||The examples and perspective in this article deal primarily with the United States and do not represent a worldwide view of the subject. (December 2010) (Learn how and when to remove this template message)|
|This article needs additional citations for verification. (April 2015) (Learn how and when to remove this template message)|
According to the USDA rules passed on October 22, 2002, certified organic beef must come from a fully verifiable production system that collects information on the history of every animal in the program, including its breed history, veterinary care, and feed. Further, to be certified as organic, all cattle should meet the following criteria:
- Born and raised on certified organic pasture
- Never receive antibiotics
- Never receive growth-promoting hormones
- Are fed only certified organic grains (corn is a grain) and grasses
- Must have unrestricted outdoor access
Organic vs. Natural
With the arrival of the Organic label, many people assumed that the terms “organic” and “natural” were interchangeable, failing to understand the strict regulations required to raise certified organic beef. The USDA defines “natural” beef as all meats raised for human consumption without additives and minimally processed. Natural Beef producers may choose not to use antibiotics or growth-promoting hormones, but there is no third-party verification system required by the USDA. Beef from feedlots can be labeled natural, according to the USDA’s definition.

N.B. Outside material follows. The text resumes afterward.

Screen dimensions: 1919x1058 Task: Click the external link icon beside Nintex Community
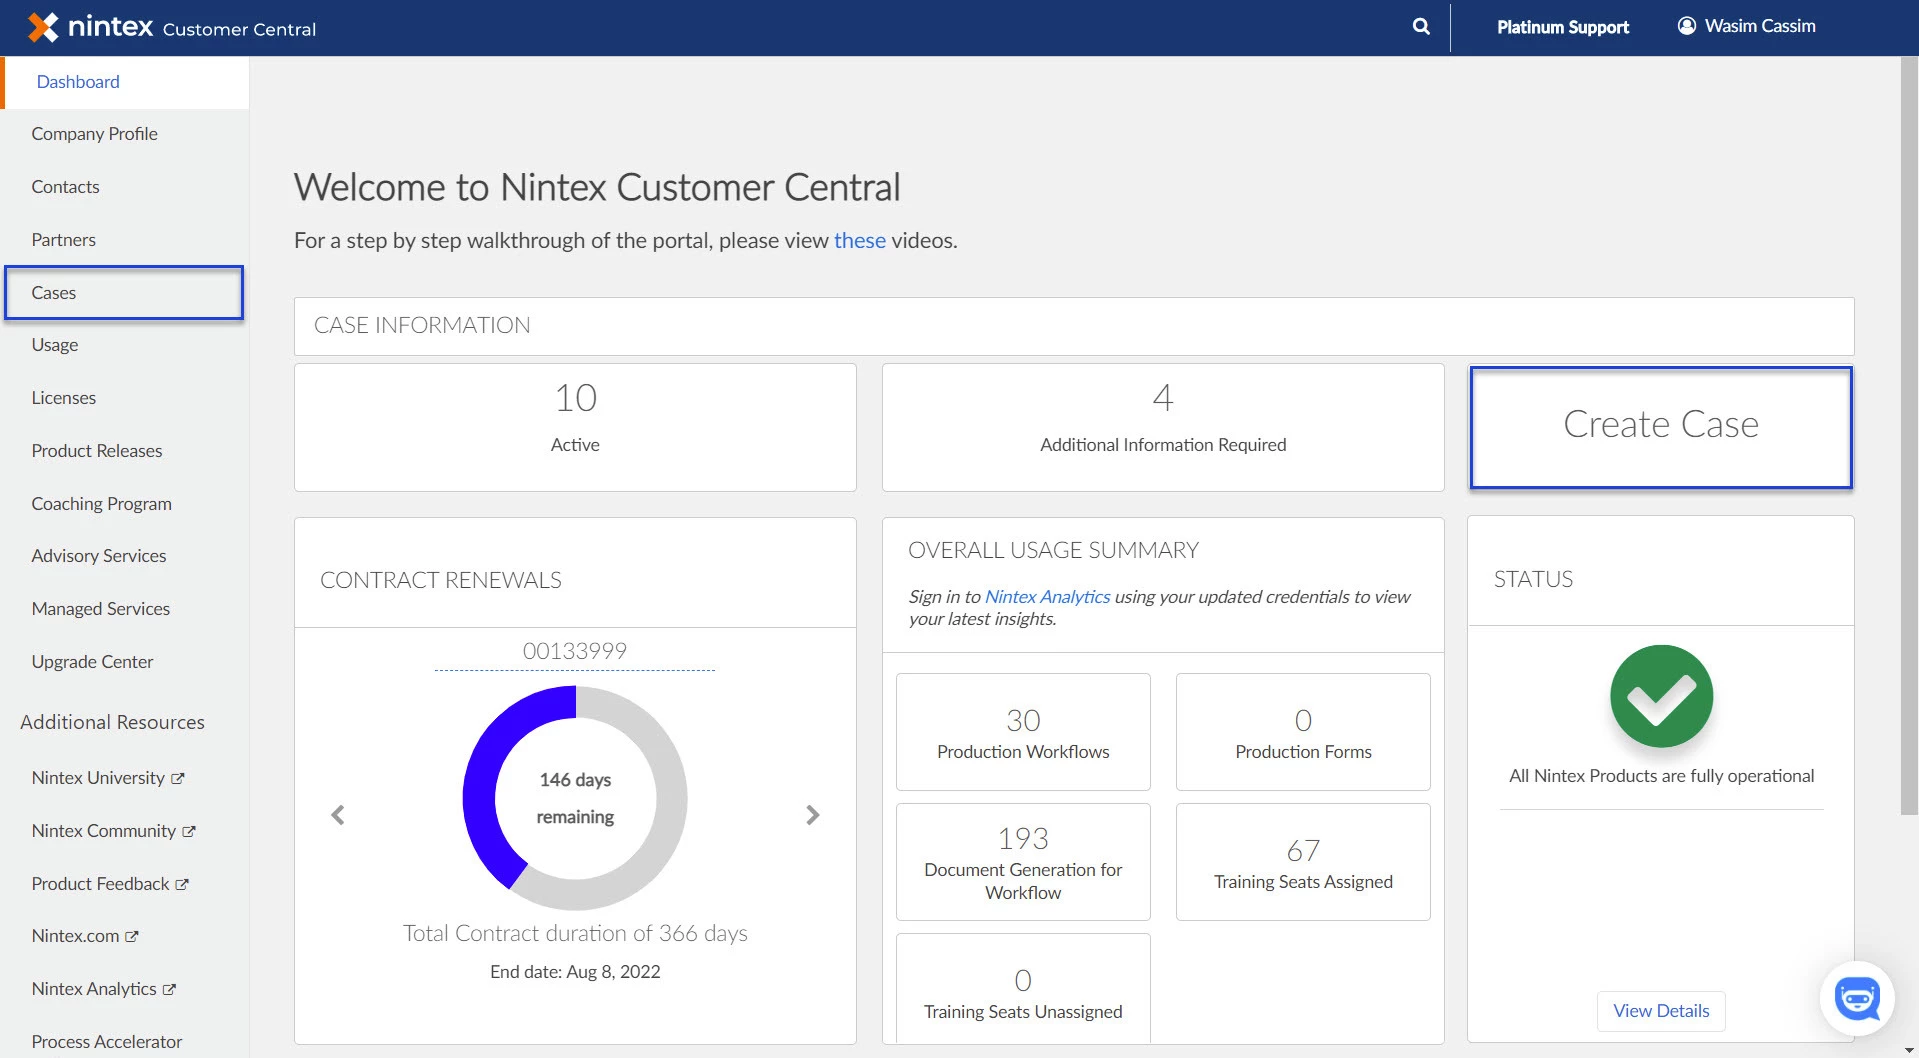tap(190, 831)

The U.S. Department of Agriculture allows any fresh meat to be described as "natural" if it includes no artificial flavoring, coloring, preservative or any other artificial ingredients. Minimally processed products, such as ground meat, also count as "natural." To be marketed as "natural," the product can not contain any additives, such as monosodium glutamate or salt.

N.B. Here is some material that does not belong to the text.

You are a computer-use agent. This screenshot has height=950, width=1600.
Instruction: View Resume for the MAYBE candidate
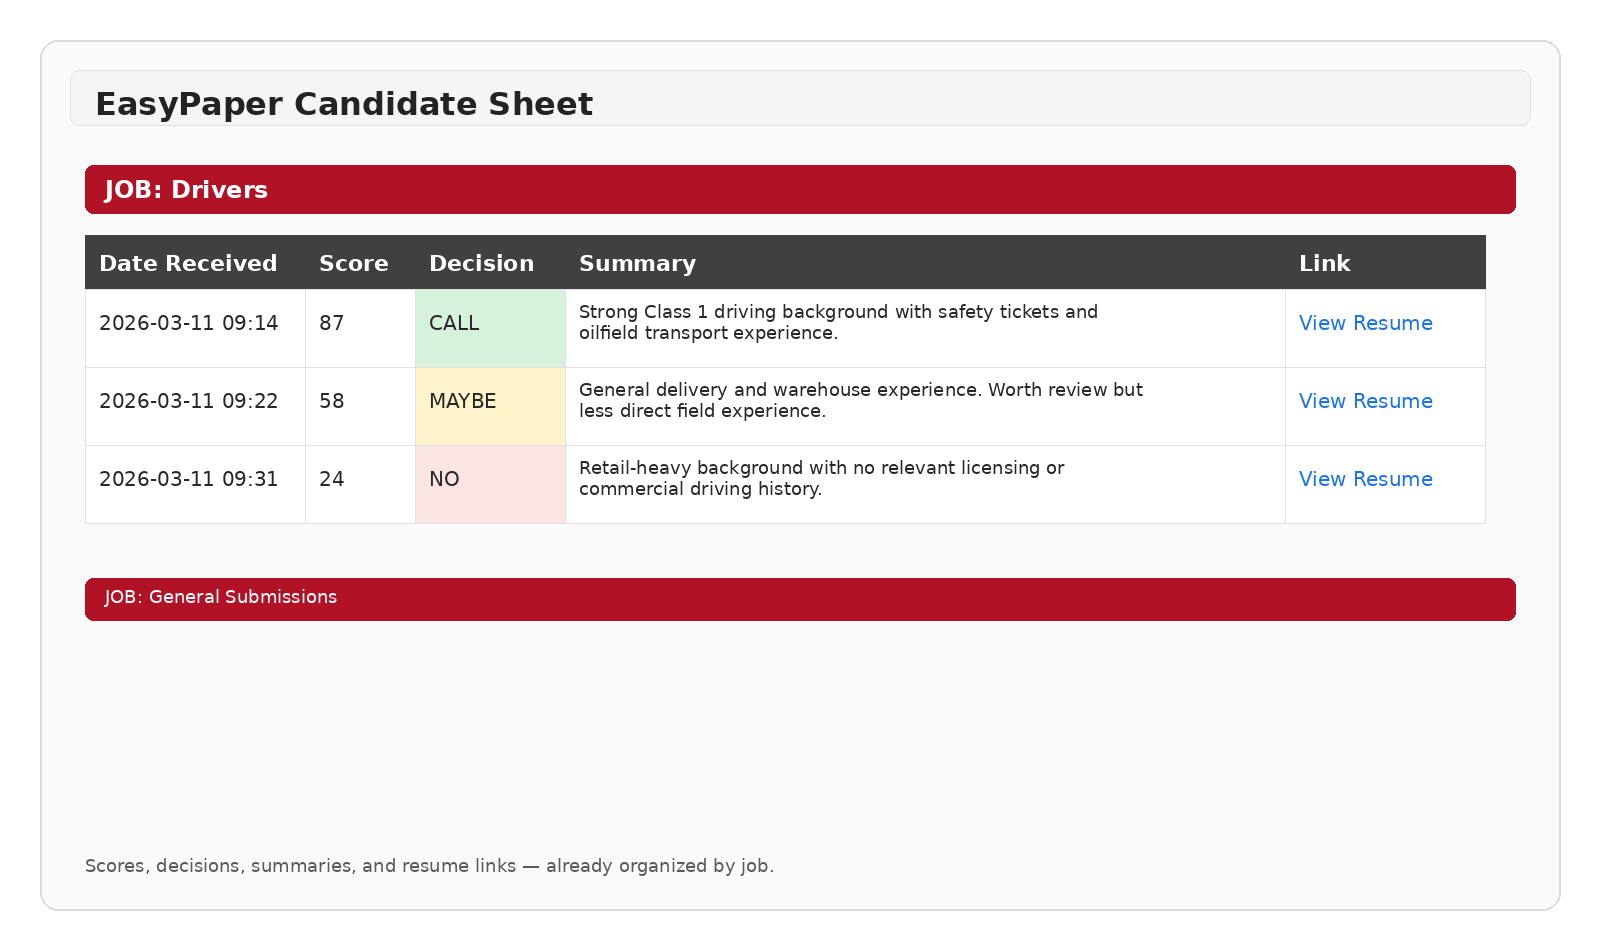click(x=1365, y=401)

Grass-fed or Grain finished?
As organic cattle approach market weight, there are two feeding methods that producers most commonly use to deliver beef products to their customers: Grass-Fed and Grain-Fed. In the grass-fed program, the cattle continue to eat certified organic grass right up to the time of slaughtering. The USDA is currently developing guidelines to define the term Grass-Fed, and it is expected to call for an all grass diet of at least 95%. Strictly grass-fed cattle tend to be leaner than grain-fed. Grain finishing produces cattle with a higher percentage of fat. All grains must be certified organic to ensure the integrity of the program.